**Required tasks**.
1) Decide whether each statement agrees with the blog excerpt, answering yes or no and quoting the deciding words from it: (a) The writer's first roller skates were a gift from a maternal grandmother. (b) The writer has worked at the retail job for six months. (c) The writer smoked many cigarettes at the roller rink.
2) Carry the blog excerpt forward from its final sentence, in the same voice.

**Document section**.
Besides the mailbox, I think I got hit with a good dose of Karma.  Because of the obscenities I was screaming at the driver in front of me going so slow.  I spent the rest of my drive apologizing to him and God.  I think I learned my lesson.  I just hope no slow poke gets in front of me today.  I really hate that.

Friday Night Skate Dates

Mine looked like these babies

Mine looked something like these babies.  Just not so shiny.

My sister-in-law posted pics on Facebook of my niece and nephew roller skating the other day.  Seeing those pics brought back such fond memories of my childhood.

I received my first pair of roller skates from my maternal grandmother.  They fit over your shoe and needed a key.  You know the kind.  They were metal and if you got a stone stuck in the wheel you did a header.  Forget it if you mistakenly left them out in the rain.  But they were the bomb and I was the shit.

I soon progressed to the white boot-like skates with the pom-poms and large pink wheels.  Every Friday night I would meet friends at the local roller rink for a skate.  I had my first kiss there.  “Smoked” my first and last cigarette there.  Broke up with my first boyfriend there (after my first kiss because it turned out he was more like a guppy than a boy).  Songs like Rock the Casbah, Super Freak and Do Ya Wanna Funk immediately take me back to those days.

I was super talented.  I went around and around and around.  To the left.  All the really cool kids could go backwards, go in circles, do jumps and could even turn right.  Whenever they did that switch-a-roo thing to go in the opposite direction, I would panic and most often wound up doing a face plant.  Good times.

I wonder if they have a roller skating rink around anywhere?  It would be great fun to go back and reminisce, go forward, try to turn right, fall flat on my face.  I should dig out my old skates. And old albums.  Umm, nah.  Never mind.  I think I’ll take up knitting instead.  So much safer.  Well, until I poke my eye with the end of the needle.  What’s the matter?  It could happen.

Tales of a Working Stiff

My look most day at My Retail Job

How I avoid frostbite.

I have been at My Retail Job for 3 months now.  Things are going pretty well.  It doesn’t feel like I got hit by a Mack truck anymore.  I would say it was more like a golf cart.  Maybe next month, it will feel like a 10-speed.  The month after that?  Perhaps a tricycle.

I am enjoying My Retail Job.  It’s fun.  It’s stress free.  I’m feeling more comfortable in my role there.  But I am discovering and seeing things that I don’t usually see in a normal day.

**Given data**.
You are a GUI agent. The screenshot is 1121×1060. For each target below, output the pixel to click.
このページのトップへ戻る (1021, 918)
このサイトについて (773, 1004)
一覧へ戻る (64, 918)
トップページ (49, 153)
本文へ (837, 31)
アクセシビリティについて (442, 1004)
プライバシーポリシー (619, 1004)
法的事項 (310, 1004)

**Task-by-task outputs**.
1)
(a) Yes: "I received my first pair of roller skates from my maternal grandmother."
(b) No: "I have been at My Retail Job for 3 months now."
(c) No: "“Smoked” my first and last cigarette there."

2)
  • The elderly will go to great lengths to save 20 cents on a loaf of bread.  Even if it means spending $4 in gas to do so.
  • I have a bazillion cuts and bruises on my body.  Most days it looks like I got into a fight with a rooster.  But there are no roosters at work.  I swear.
  • By the end of my shift my hands look like that of a Grave Digger.  You don’t want to know.
  • I still don’t like using the walkie talkie, but I’m getting used to it.  Although I still get that little butt pucker when I hear someone ask me a question over it.
  • A man decked out in a dress, high heels and makeup looks like a man decked out in a dress, high heels and makeup.
  • Your extremities can go into frostbite mode when you are in the freezer after about 3 minutes.  Even with a coat, hat and gloves.  Very glamorous.  You wish you were me.
  • Children who surround you like crows on a carcass is not creepy at all.  Especially when they are staring you down.  Having mother there to call them off is of no comfort.  I think I’d rather be chased by a bear.
  • Some parents think the isles of the store is for playing Chase.  Go entertain the kiddies in the parking lot so I can get some work done.  Please.
  • I’m pretty sure I will slice off part of my finger with a box cutter before this gig is up.
  • I cannot for the life of me, fold the top of a box so that it closes.  Folding the top of a box makes the Rubik’s Cube seem like a walk in the park.
  • I can’t figure out how I got this job since it seems that the prerequisite is to smoke.  Oh wait.  I inhaled once when I was 14.  That must count.

The hours are long and I take home enough bacon to feed a hermit crab.  But having my own thing, feeling like I’m contributing and boosting my confidence?  Priceless.  I highly recommend it.  Frostbite, creepy children and all.